Litigation between the wearables companies began in California state court last May, when Jawbone alleged Fitbit had plundered its employees for the sake of obtaining manufacturing insight. A series of additional claims followed, including a July 7 suit filed with the trade commission in which Jawbone sought a ban on the importation of Fitbit products that its representatives said violated protected company patents, citing a Tariff Act violation. This barrage of suits came just as Fitbit was about to make its first public offering as a company.
On September 6, Jawbone petitioned the commission to review Lord's findings, prompting last week’s decision.
“Having examined the record of this investigation, including the ALJ’s final ID, the petition for review, and the responses thereto, the Commission has determined not to review the final ID,” said Secretary to the Commission Lisa R. Barton in the Oct. 20 termination notice. “This investigation is therefore terminated.”

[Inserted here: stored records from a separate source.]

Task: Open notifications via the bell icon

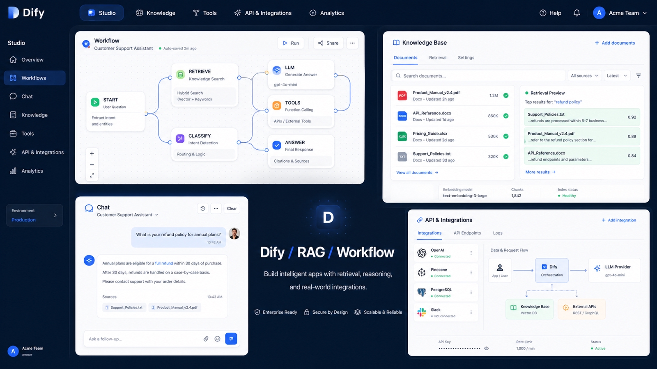Action: click(577, 13)
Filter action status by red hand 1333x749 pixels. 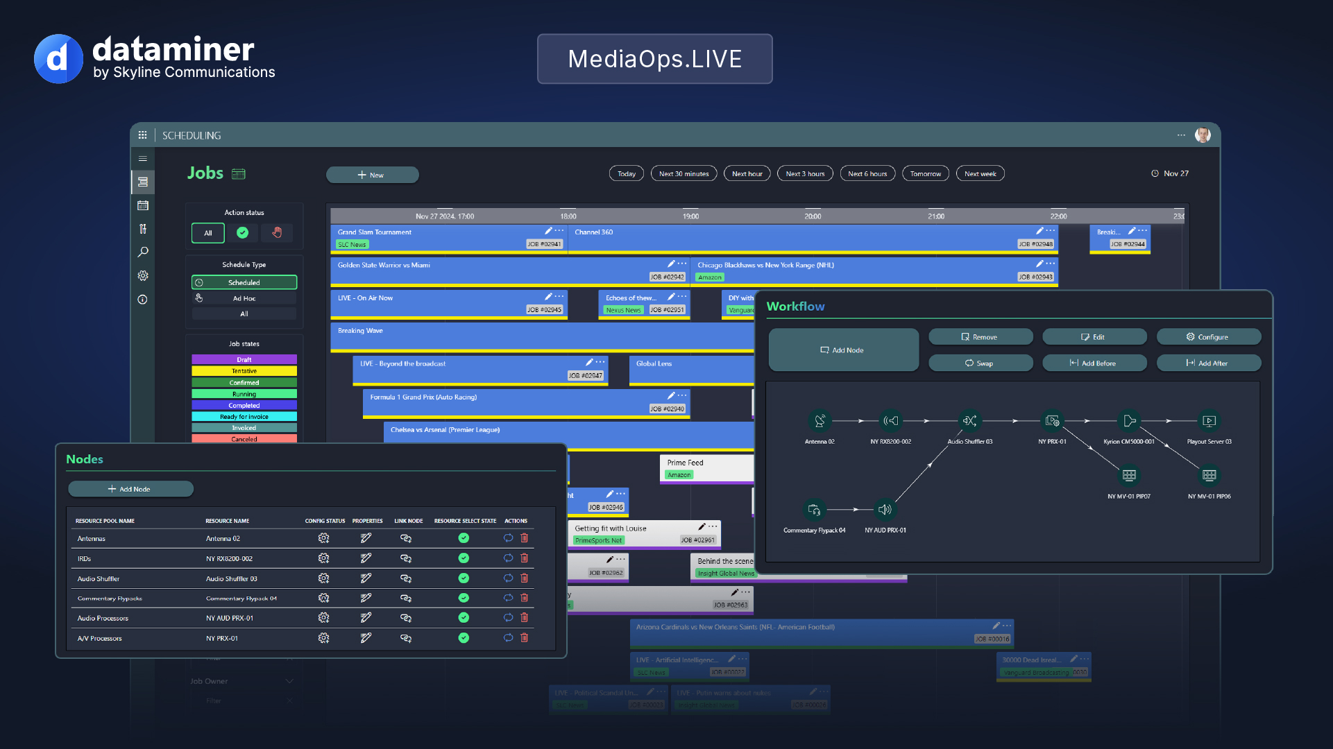(277, 233)
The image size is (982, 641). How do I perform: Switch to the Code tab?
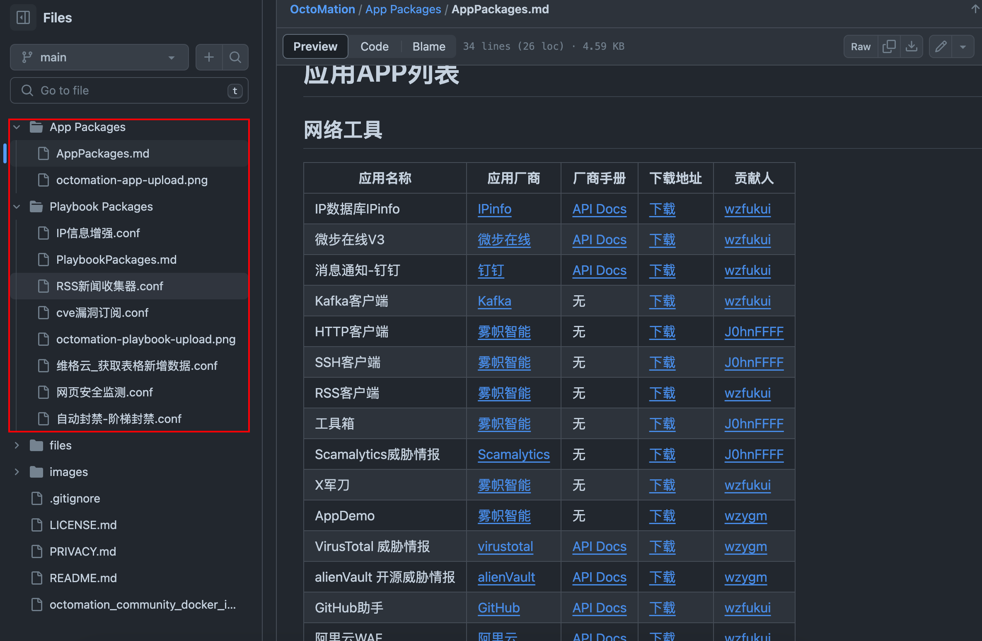click(374, 46)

In a statement issued after Lord’s Aug. 23 ruling, Fitbit CEO James Park said: “From the outset of this litigation, we have maintained that Jawbone’s allegations were utterly without merit and nothing more than a desperate attempt by Jawbone to disrupt Fitbit’s momentum to compensate for their own lack of success in the market.”
Jawbone and Fitbit are still battling over patent infringements and trade secrets in California state courts. Tuesday in United States District Court of the Northern District of California, San Jose Division, Judge Edward J. Davila denied Fitbit's motion for sanctions against Jawbone. Fitbit argued Jawbone was liable for attorneys’ fees, which would have required a declaration of “bad faith” against Jawbone’s legal counsel.
“While the court detects inconsistencies in Jawbone’s position and seriously questions its decision to file the MSJ based on the available evidence, it is not convinced that these actions are sufficient to constitute bad faith,” Davila said in his statement.
As a result, a follow-up hearing on Oct. 27 has been vacated.